Just this year, the U.S. Fish and Wildlife Service (Service) and stakeholders implemented a Habitat Conservation Plan to balance conservation goals for endangered and threatened species with human demand for water.
Edwards Aquifer is like an underground river, flowing 180 miles through south-central Texas, emerging at the springs at Comal and nearby San Marcos. Clean, fresh water has attracted the region's inhabitants for as long as there have been people in Texas. Spanish missionaries reported large encampments of Native Americans when they first arrived at Comal Springs in 1691.
For more than four months in 1956, the pools of water in the drying riverbed slowly shriveled under the summer sun. Rain on November 4 brought the springs back to life, but the fountain darters in the Comal River were already gone.
Photo Courtesy of the Edwards Aquifer Authority.
Concerned citizens and researchers began realizing that the Edwards Aquifer was like no other ecosystem. More than 40 native plants and animals are found nowhere else in the world. It was also becoming apparent that these species could face the same fate as the fountain darters at Comal Springs. In the 1970s, a small number of fountain darters from San Marcos Springs were introduced into the Comal system, and the populations remaining today are the result of this effort. Meanwhile, Texas' human population continued to grow, and the expanding cities, farms and industries began to exert greater demands on the water supply shared by the region's wildlife.
By the 1990s, some had become concerned that unregulated groundwater pumping coupled with another drought like that of the 1950s could spell disaster for the area's fish and wildlife.
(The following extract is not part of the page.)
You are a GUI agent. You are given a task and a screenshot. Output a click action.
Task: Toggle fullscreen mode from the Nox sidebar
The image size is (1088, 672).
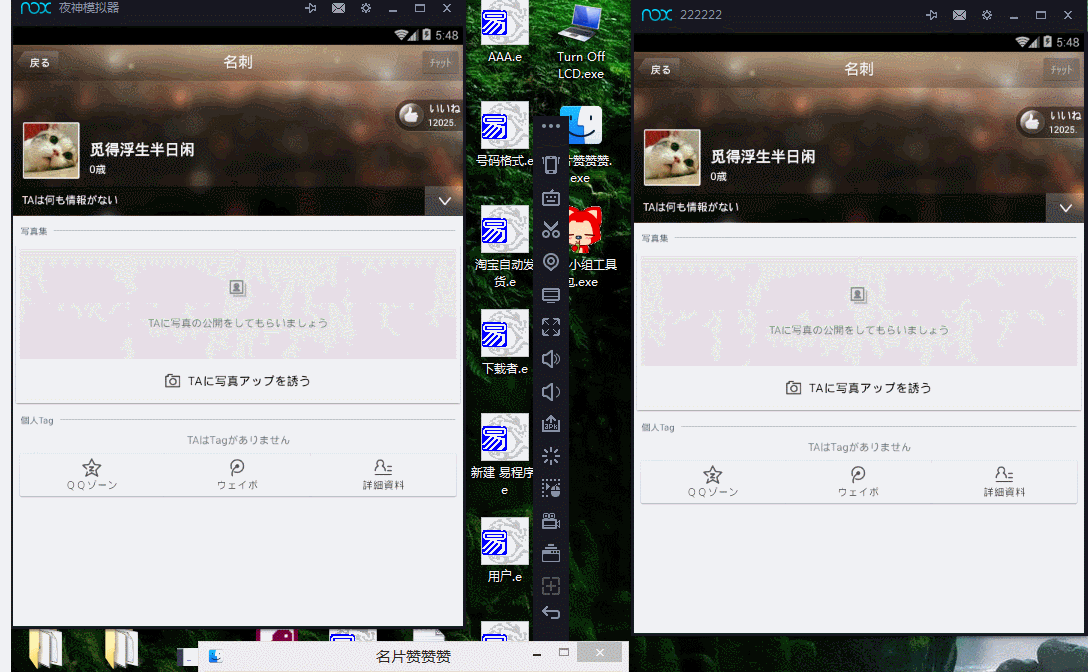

In 2006, the Service invited interested parties to discuss approaches to the challenges of aquifer management to balance the region's water needs with those of listed species. The Edwards Aquifer Recovery Implementation Program (EARIP) was created to understand the needs of the area's growing population, requirements of listed species and the potential effects of a drought like the one in the 1950s.
The EARIP determined that current pumping volumes during a drought like the one of the 1950s would stop springflows at Comal Springs for more than 39 months. This would be a disaster not just for the area's wildlife but for the people and the entire south-central Texas economy that rely on this water.
Under the leadership of EARIP Manager Dr. Robert Gulley, the stakeholders built consensus around a plan in which all participants agreed to contribute water to protect the springs during drought, and they crafted the HCP to help secure the regional economy dependent upon the waters of the Edwards Aquifer while achieving recovery goals for listed species.
The EARIP and the Service are committed to ensuring that the springs at Comal and San Marcos continue to flow, and that species like the fountain darter and the Texas blind salamander survive, even if Texas experiences another drought like the one in 1956.